Each participant picks a real challenge from their work and designs a multi-model workflow on paper. Not in Claude. On paper or out loud. The thinking is the exercise, not the implementation.

Choose a pattern from the five. Assign the roles: which model does what and why. Define the handoffs: what moves from one step to the next, and what gets checked at each transition. Identify where the human stays in the loop and where the system can move on its own.

Share your design with the room. The group pressure-tests: is the pattern too simple for the problem? Too complex? Where would it break first?

Connection

This exercise is the bridge to the group project. The workflow you design here might become the candidate challenge you bring to Module 7. Think about problems that are worth solving together, not just individually.

25
min

Group Project: Setting the Stage

The final three modules of the program are a collaborative build. Your cohort will select a shared challenge, design the solution using the patterns and principles from the first six modules, and present the result to all three cohorts at the capstone session.

Module 7 is definition, design, and delegation. The cohort selects one challenge from the candidates everyone brings, scopes it, assigns roles, and produces a project brief.

Module 8 is build and review. Working session to execute, troubleshoot, and prepare the presentation.

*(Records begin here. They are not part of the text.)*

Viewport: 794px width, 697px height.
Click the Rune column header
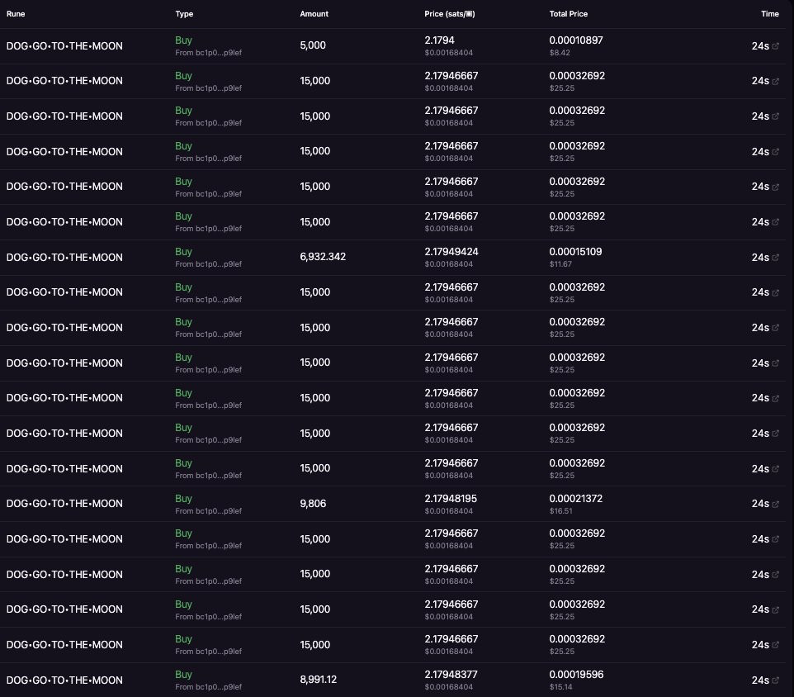16,14
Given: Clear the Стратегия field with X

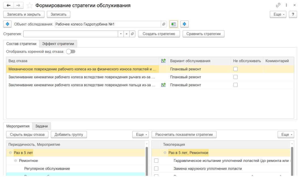Looking at the screenshot, I should 127,34.
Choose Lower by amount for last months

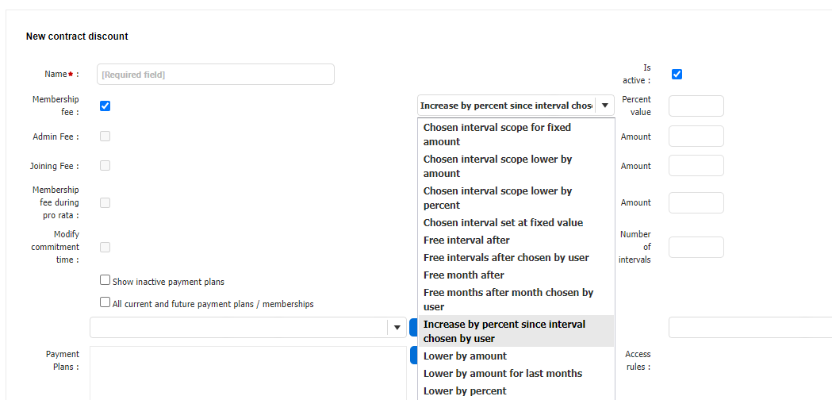503,374
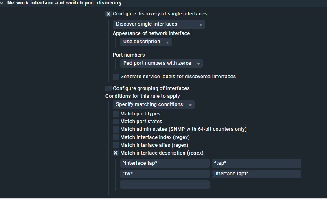Check the Match port states option
Screen dimensions: 327x199
[x=116, y=122]
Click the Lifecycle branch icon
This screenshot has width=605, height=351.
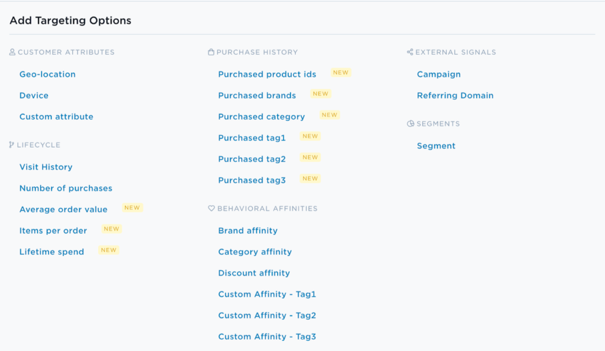click(x=12, y=145)
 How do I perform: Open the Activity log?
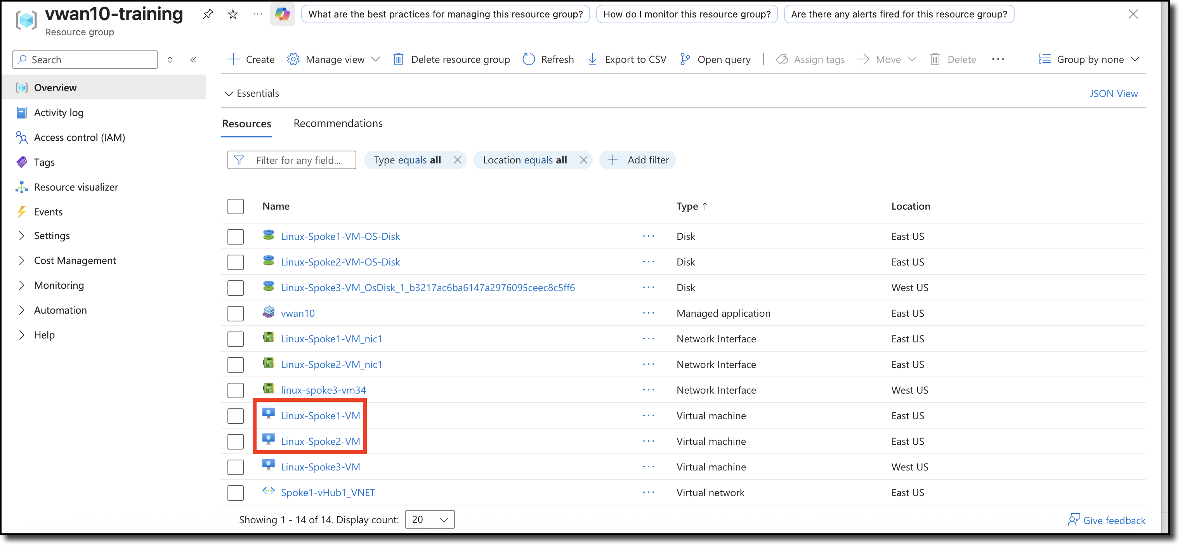[59, 112]
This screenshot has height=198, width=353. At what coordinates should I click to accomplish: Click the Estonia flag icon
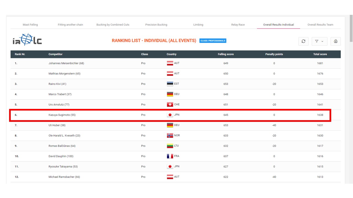[170, 84]
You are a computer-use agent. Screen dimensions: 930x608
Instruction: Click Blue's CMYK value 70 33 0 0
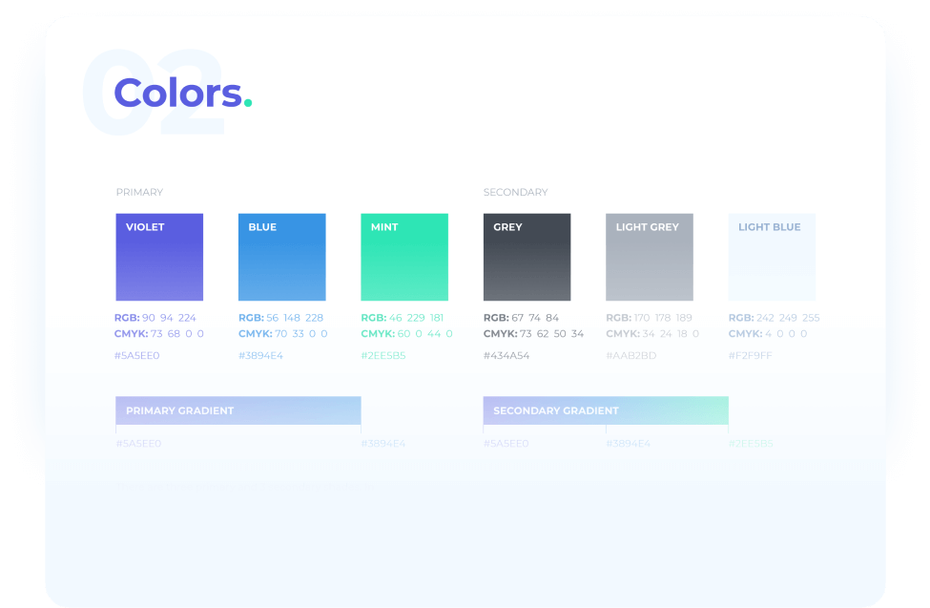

Module 9 is the capstone. All three cohorts present their projects to each other in a combined 90-minute session. This is the cross-cohort moment that has been building since the beginning.

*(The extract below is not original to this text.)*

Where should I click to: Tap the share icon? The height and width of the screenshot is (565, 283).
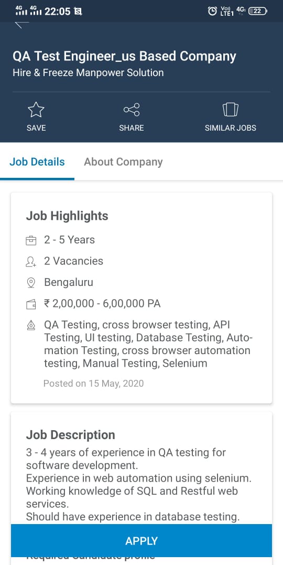[x=132, y=110]
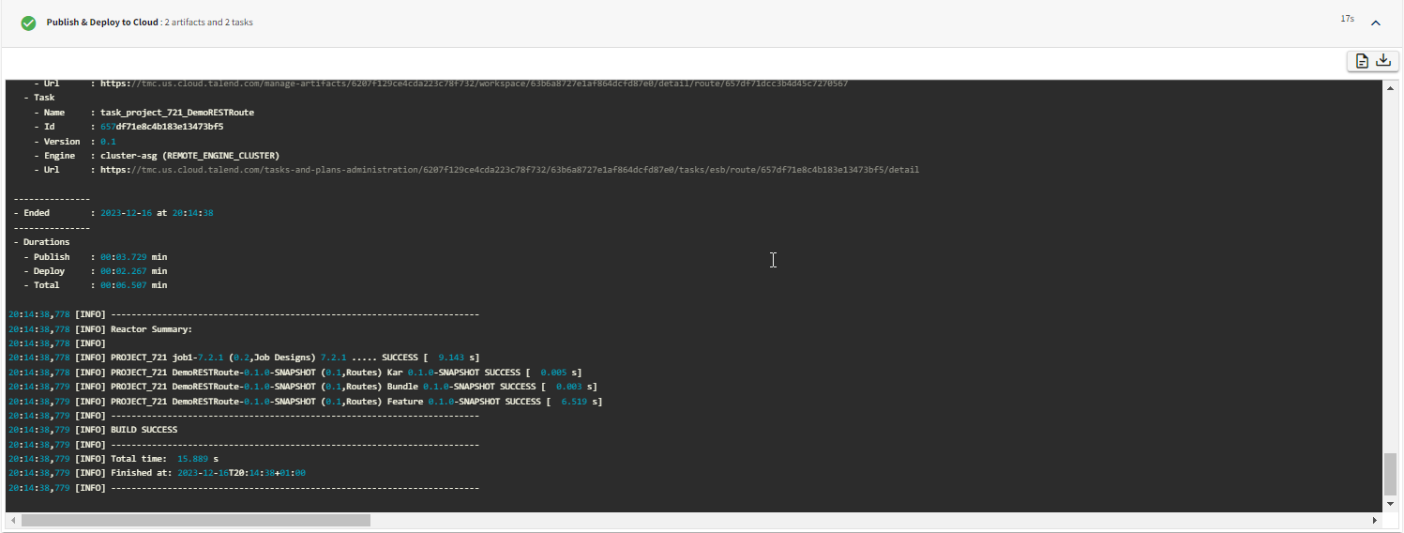The image size is (1404, 533).
Task: Download the log using the download icon
Action: tap(1383, 61)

Use this time to surface candidate problems from the room. What is a problem in your work or your organization that would benefit from the skills you have built in this program? Something concrete enough to build a solution for in two sessions. Something worth showing to 15 other executives. Get the ideas on the table and start evaluating them together.

What Makes a Good Project

The best project candidates are real problems, not hypothetical ones. They are scoped tightly enough to build in two sessions but meaningful enough that the result is worth presenting. They apply at least one of the patterns from this module. And they produce something tangible: a working prototype, a designed system, a decision framework that others could adopt.

Homework Preview

Your homework is to take the ideas generated in this discussion and prepare to execute in Module 7. That means sharpening your problem statement, sketching the system design, and thinking about how the work divides across the group. Module 7 is a working session, not a brainstorming session. Arrive ready to produce a project brief.

After This Session

What You Take Forward

You can identify which multi-agent pattern fits a given problem and explain why you would choose it over the alternatives. You can design a multi-model workflow with explicit handoffs, trust calibration, and human checkpoints. You understand that the value of orchestration is not in the automation but in how it organizes your attention and judgment.

Most importantly, you have candidate project ideas on the table. Your homework is to prepare for Module 7 by sharpening your problem statement, sketching the design, and thinking about how to divide the work. Module 7 is where the brief gets written.